__TASK__
Take the line that contains "Image resolution: width=340" and every line below it to the end of the entries, and give them again exactly, leaving out any pictures.

Pixel coordinate grounding data
====

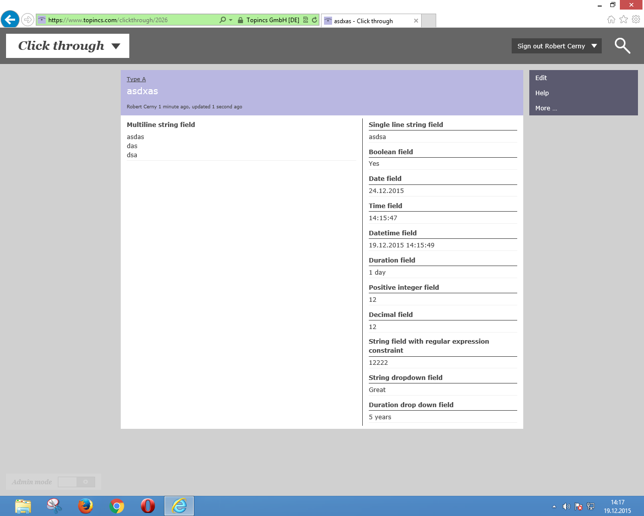Viewport: 644px width, 516px height.
Task: Expand the Click through dropdown menu
Action: click(x=116, y=46)
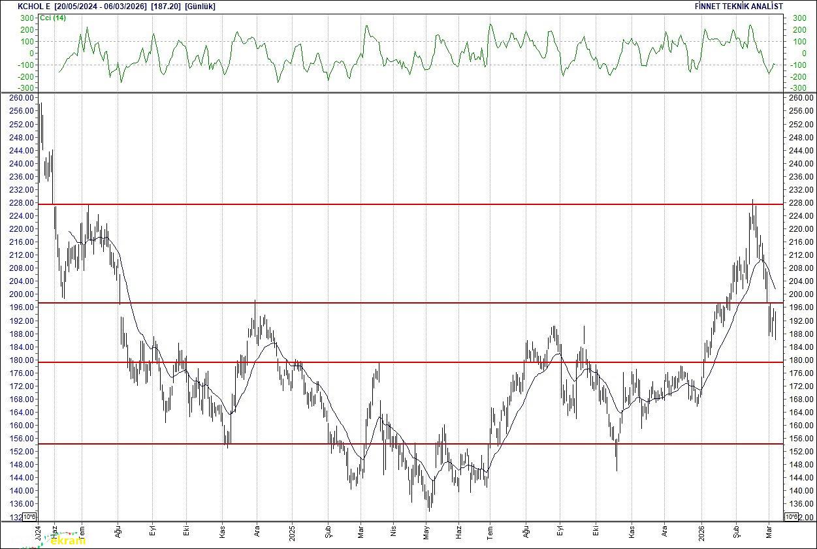Click the Haz label between May and Tem
Image resolution: width=817 pixels, height=549 pixels.
[459, 530]
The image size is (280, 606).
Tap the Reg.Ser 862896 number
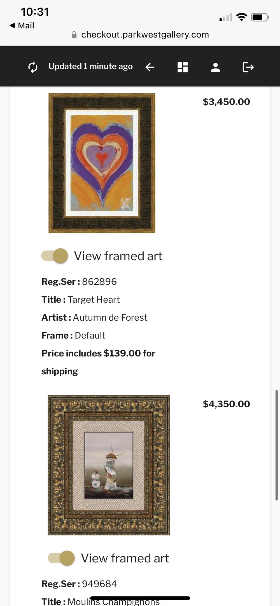tap(99, 281)
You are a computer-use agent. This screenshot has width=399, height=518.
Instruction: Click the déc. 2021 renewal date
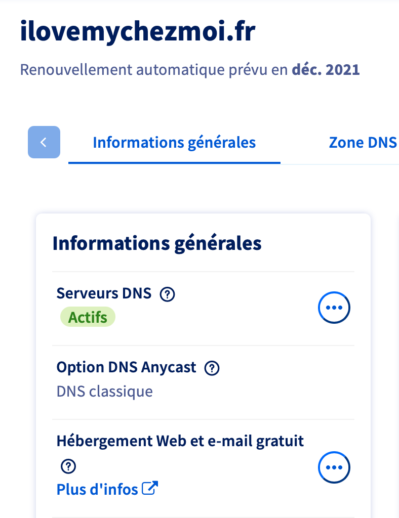tap(326, 69)
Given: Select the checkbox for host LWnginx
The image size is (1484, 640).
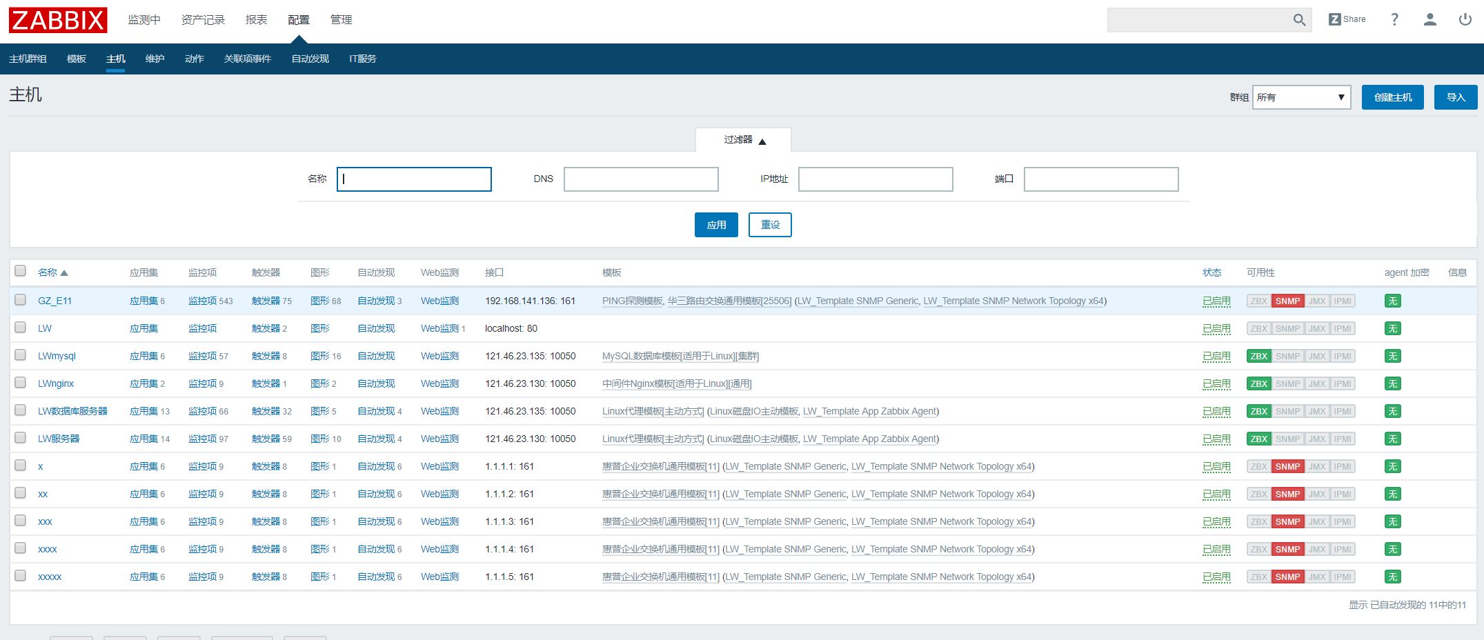Looking at the screenshot, I should click(x=21, y=383).
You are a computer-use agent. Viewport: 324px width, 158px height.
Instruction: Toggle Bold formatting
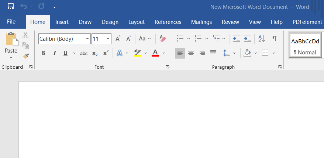coord(43,53)
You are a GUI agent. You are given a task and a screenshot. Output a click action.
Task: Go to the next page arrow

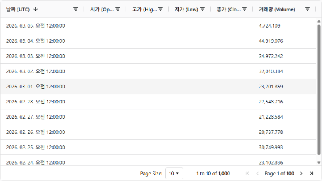301,173
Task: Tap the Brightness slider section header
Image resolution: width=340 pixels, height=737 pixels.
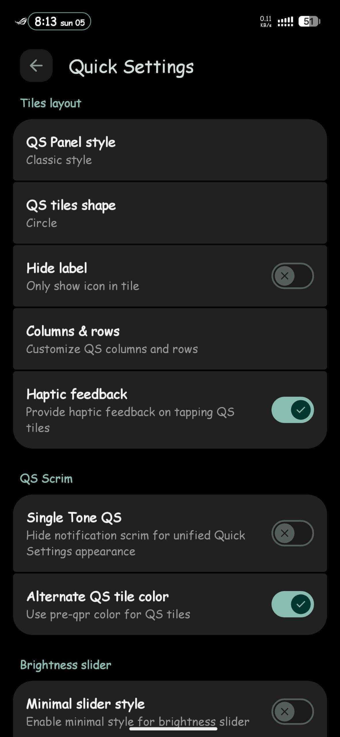Action: pos(66,665)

====

__OUTPUT FOR THIS EXERCISE__
Image resolution: width=340 pixels, height=737 pixels.
Action: pos(66,665)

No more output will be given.